Nachdem es Anfang 2014 bei den Protesten auf dem Maidan zu zahlreichen Toten und Verletzten gekommen war, reisten die Außenminister von Frankreich, Deutschland und Polen sowie der russische Vermittler Vladimir Lukin am 20. Februar 2014 nach Kiew, um mit der Regierung und der Opposition eine Lösung zu erarbeiten. Bei dem Treffen waren auch die Führer der Oppositionsparteien anwesend, wie unter anderem der Vorsitzende der rechtspopulistischen und nationalistischen4 Partei Swoboda (Freiheit), Oleg Tjangnibok, Vitalij Klitschko von der Partei Uder (Schlag) sowie Arsenij Jazenjuk von der Batkiwschtschyna (Vaterlandspartei).

Das erarbeitete Abkommen, welches bereits einen Tag später, am 21. Februar 2014 unterzeichnet wurde, enthielt die folgenden sechs Punkte:

Die Wiedereinführung der Verfassung von 2004, die dem Präsidenten weniger Rechte einräumt.

Der sofortige Beginn der Arbeiten an einer Verfassungsreform.

Vorgezogene Präsidentschaftswahlen bis spätestens Dezember 2014.

Die gemeinsame Untersuchung der jüngsten Gewalt auf dem Maidan.

Die Polizei und die Demonstranten ziehen sich von Maidan zurück.

Die Außenminister von Deutschland, Polen und die Vertreter Frankreichs und des russischen Präsidenten rufen dazu auf, die Gewalt sofort zu beenden.

Der deutsche Außenminister Frank Walter Steinmeier äußerte sich nach Abschluss des Abkommens vorsichtig optimistisch, die Gewalt auf dem Maidan zu beenden.

Noch am selben Tag lehnten jedoch führende Vertreter der Maidan-Proteste das Dokument ab und bezeichneten das Abkommen als «Betrug». Dmitri Jarosch, der Chef des rechtsextremen Rechten Sektors,5 verkündete auf dem Maidan, dass der Rechte Sektor die Waffen nicht niederlegen und die besetzten Gebäude nicht eher räumen werde, bis der Präsident zurückgetreten sei.6

Die Menge forderte nach wie vor den sofortigen Rücktritt des Präsidenten. Die Europäische Union, die durch die Unterschriften der Außenminister von Deutschland, Polen und Frankreich für das geschlossene Abkommen garantierte, ließ den bevorstehenden Putsch einfach geschehen und erkannte wenig später sogar die neuen Machthaber als rechtmäßige Übergangsregierung der Ukraine an.

Die ehemalige Russland-Korrespondentin der ARD, Prof. Gabriele Krone-Schmalz, bezeichnete diesen Tag in einem Interview als «…das tragischste Datum Europas…».7

Am 22. Februar 2014 übernahm die Opposition die Macht in Kiew. Zuvor hatten sogenannte «Selbstverteidigungskräfte» des Maidan und der paramilitärische Arm des Rechten Sektors das Regierungsviertel gestürmt und weitere Bereiche sowie das Parlamentsgebäude, die Präsidialverwaltung und das Verteidigungsministerium unter ihre Kontrolle gebracht. Dies war möglich geworden, weil Präsident Janukowitsch sich an seinen Teil der Abmachung gehalten und die Polizeikräfte weitestgehend abgezogen hatte.

▶ _Bereitgestelltes Material_:

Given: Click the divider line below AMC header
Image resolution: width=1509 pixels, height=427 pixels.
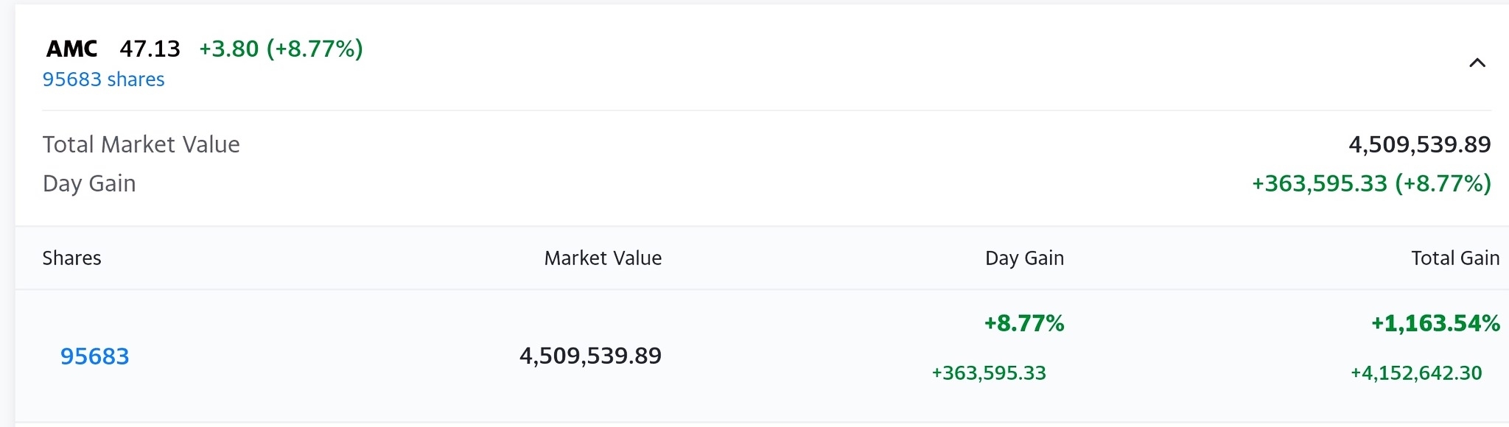Looking at the screenshot, I should (766, 110).

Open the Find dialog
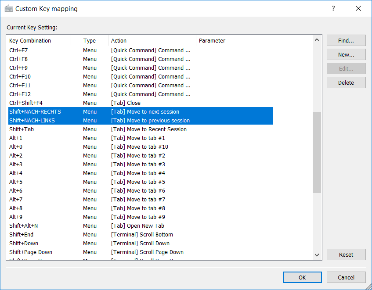tap(346, 40)
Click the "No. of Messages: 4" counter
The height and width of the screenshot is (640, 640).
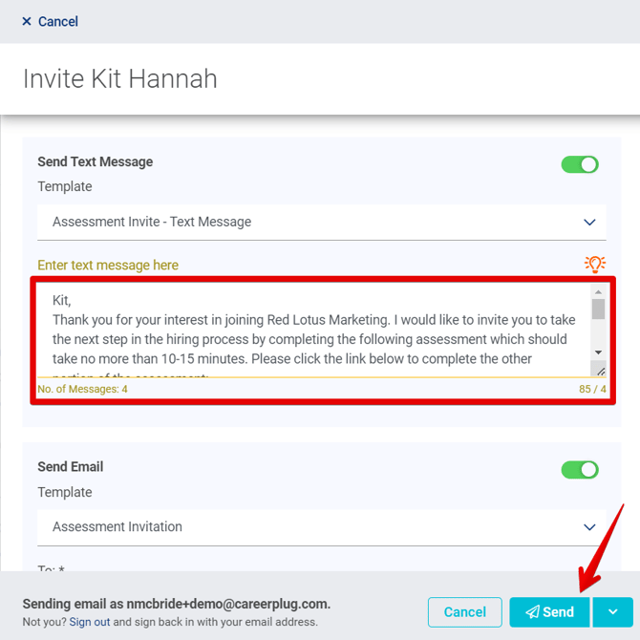(82, 389)
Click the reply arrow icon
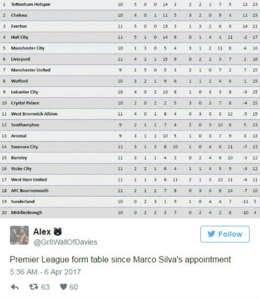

▶ _Aufgabenstellung_: Führen Sie den Auszug über das Kiewer Abkommen vom 21. Februar 2014 im Anschluss an seinen letzten Satz fort. Das Material ist hierfür ohne Belang.

▶ _Schriftliche Antwort_:
Am selben Tag wurde Janukowitsch vom Parlament ohne die in der ukrainischen Verfassung festgelegte Mehrheit von 75 Prozent8 der Stimmen seines Amtes enthoben. Nur 328 statt der notwendigen 338 Abgeordneten9 stimmten für seine Absetzung.

Man muss daher von einem verfassungswidrigen Staatsstreich und einer illegalen Machtübernahme in der Ukraine sprechen.

In westlichen Medienberichten wurden dabei oft wichtige Details außer Acht gelassen. Der Frage nach der Parlamentssitzung in Kiew, in welcher Janukowitsch abgesetzt wurde, wo bewaffnete und maskierte Personen das Gebäude unter ihrer Kontrolle hatten und Parlamentsmitglieder einschüchterten und sogar verprügelten, wurde nie ausreichend nachgegangen. Dem Medienkonsumenten wurde ebenfalls nicht erklärt, welche Verfahren die ukrainische Verfassung vorsieht, um einen Präsidenten seines Amtes zu entheben, und dass diese nicht eingehalten wurden.

Auch die finanzielle Unterstützung aus dem Ausland für oppositionelle Gruppen und Medien in der Ukraine in den Jahren vor dem Putsch wurde nicht beleuchtet. Die gezielten Schüsse auf dem Maidan bei denen zahlreiche Demonstranten und Sicherheitskräfte starben, sind noch immer nicht aufgeklärt.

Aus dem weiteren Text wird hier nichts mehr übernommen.